An anesthetist performed anesthesia without knowledge of the intravenously injected drug, and the same anesthetist observed the patients in the operating room and the recovery room. Vital signs such as electrocardiography, blood pressure, and oxygen saturation were monitored in the operating room. Before the induction of anesthesia, normal saline solution 300 ml was intravenously injected in all patients. Anesthesia was performed by having the patient lie in the lateral recumbent position and inserting a 25 G Whitacre needle (Becton-Dickinson, Franklin Lakes, NJ, USA) through the midline of the L4-5 intervertebral space. After checking the outflow of the cerebrospinal fluid, 0.5% hyperbaric bupivacaine 8 mg was injected for 10 seconds. After the injection, the patient adopted the supine position. After the sensory block was checked, the patient adopted the lithotomy position.
With respect to the sensory block, the level at which the pinprick sensation disappeared was recorded every 10 minutes, and the highest sensory block level was also recorded. The time to regression of sensory block by two dermatomes and the time to recovery of sensory function at the S1 level were also recorded.
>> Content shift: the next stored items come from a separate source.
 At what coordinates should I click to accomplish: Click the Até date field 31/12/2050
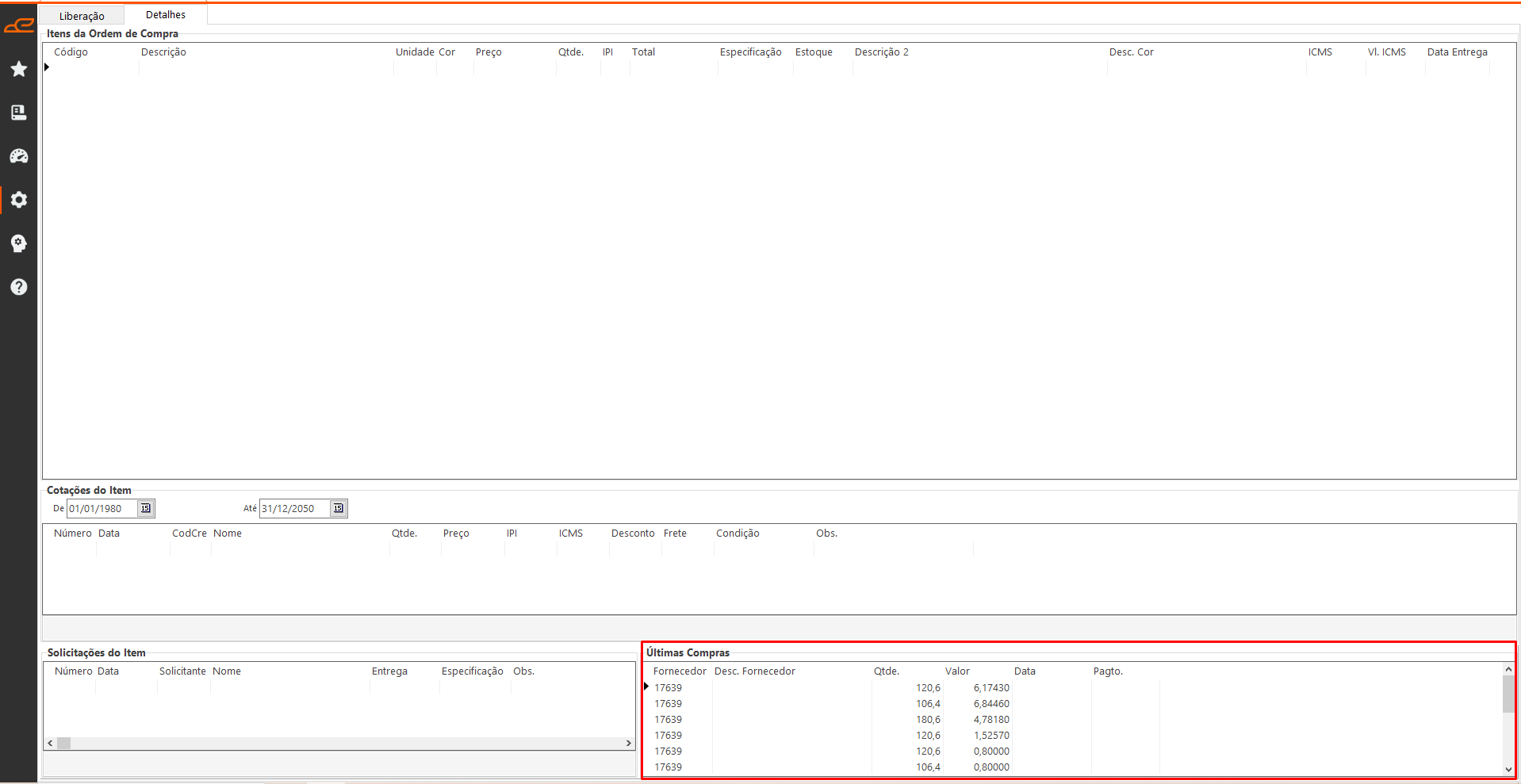[x=294, y=509]
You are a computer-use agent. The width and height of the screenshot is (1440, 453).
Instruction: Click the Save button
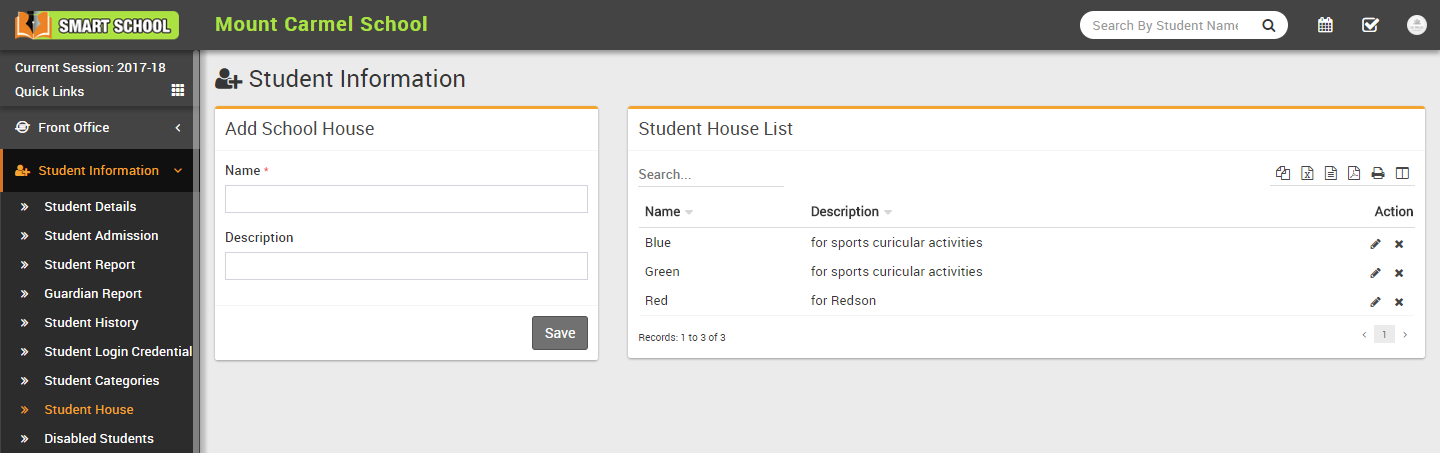click(559, 333)
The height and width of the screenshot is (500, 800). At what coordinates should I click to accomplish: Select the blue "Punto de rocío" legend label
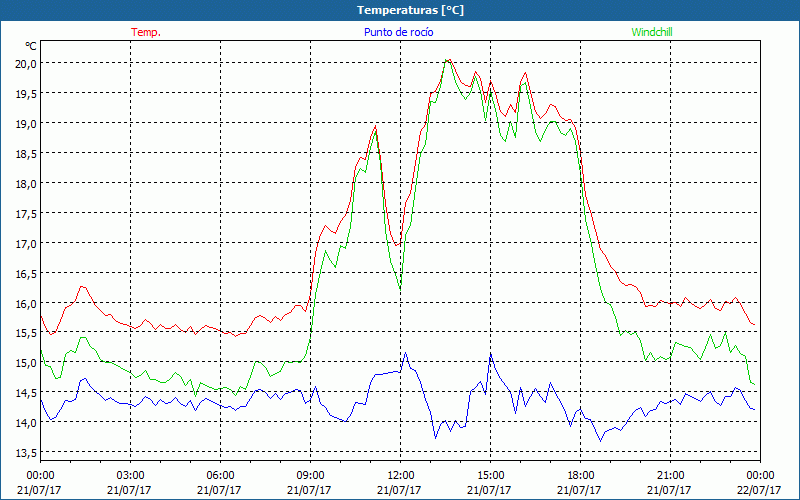point(399,32)
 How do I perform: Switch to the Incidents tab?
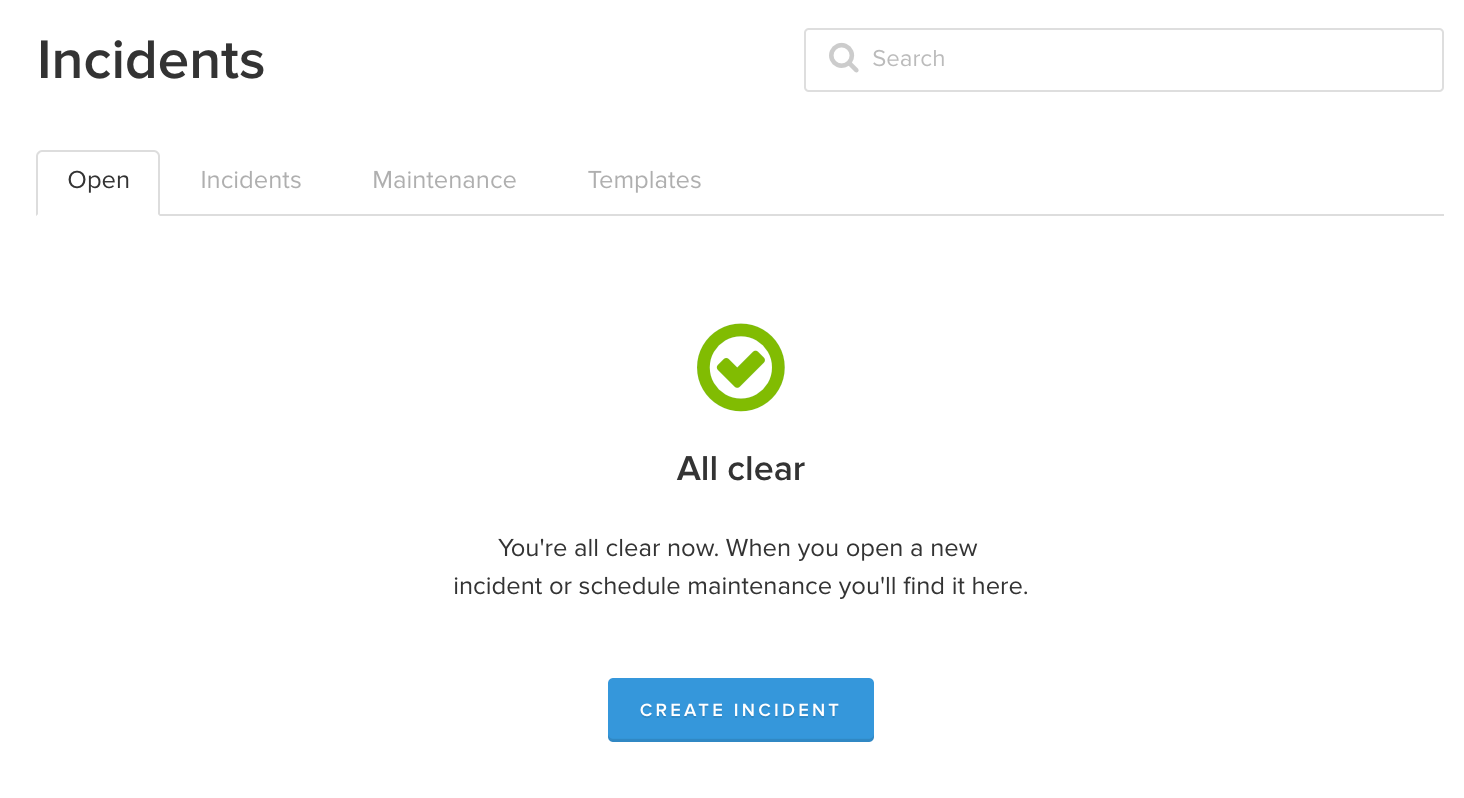click(x=251, y=181)
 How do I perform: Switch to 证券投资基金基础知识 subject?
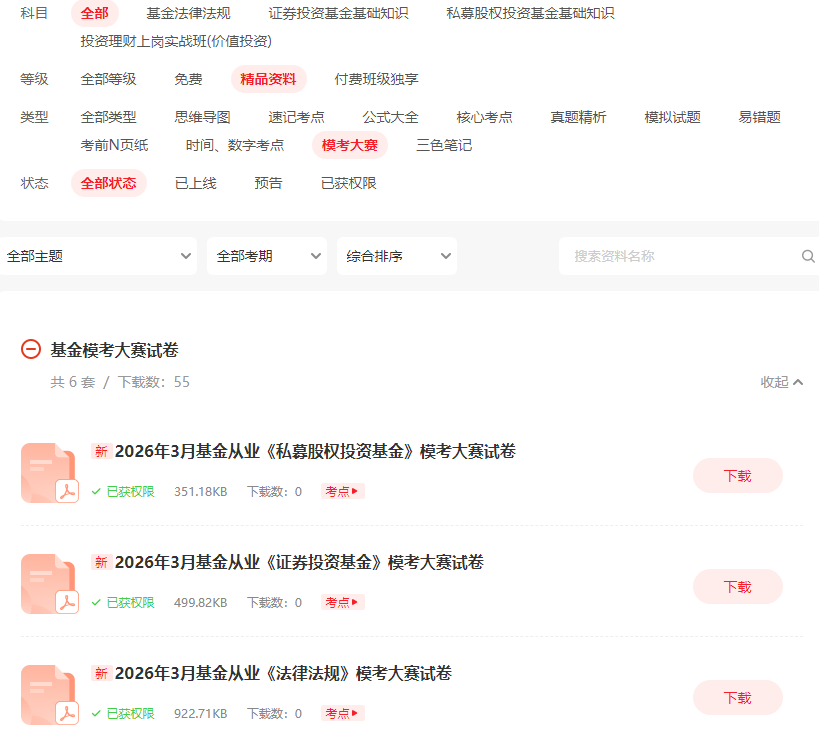[338, 13]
The motor block was measured every 10 minutes using the modified Bromage scale (0 = No block, 1 = Able to bend knee, 2 = Able to dorsiflex the foot, and 3 = Complete motor block).
There were no significant differences between the two groups in age, height, weight, sex, and ASA class. The highest sensory block level in the thoracic dermatome was 9.0 ± 1.2 in Group P and 9.1 ± 1.1 in Group C, indicating no significant difference (P = 0.847). The time to regression of sensory block by two dermatomes was 74.5 ± 17.5 minutes in Group P and 82.3 ± 17.9 minutes in Group C, indicating no significant difference (P = 0.054). The time to recovery of sensory function at the S1 level was 205.8 ± 30.7 minutes in Group P and 199.5 ± 19.3 minutes in Group C, indicating no significant difference. No significant difference was found between the two groups in the time to recovery from motor nerve block (
Table 1).
These results showed that the dose of palonosetron generally administered to prevent postoperative nausea and vomiting had no particular effect on sensory and motor block or on recovery in spinal anesthesia using bupivacaine. This finding may be attributable to 0.075 mg of palonosetron having a sufficient effect on the chemoreceptor trigger zone but being insufficient to affect the bupivacaine in the intervertebral space. However, the comparison of the time to regression of sensory block by two dermatomes showed that the recovery tended to be more rapid in the palonosetron group, although the difference was not significant. It can be assumed, therefore, that the effect of palonosetron may depend on the type and dose of the spinal anesthetic. In addition, considering that the appropriate dose of palonosetron for patients undergoing carcinostatic therapy is 0.25 mg, more studies may be necessary to examine the effect of highdose palonosetron administration on sensory block after spinal anesthesia. In conclusion, intravenous injection of palonosetron 0.075 mg for the reduction of postoperative nausea and vomiting had no effect on the sensory block level and recovery from sensory and motor block in spinal anesthesia performed using bupivacaine 8 mg.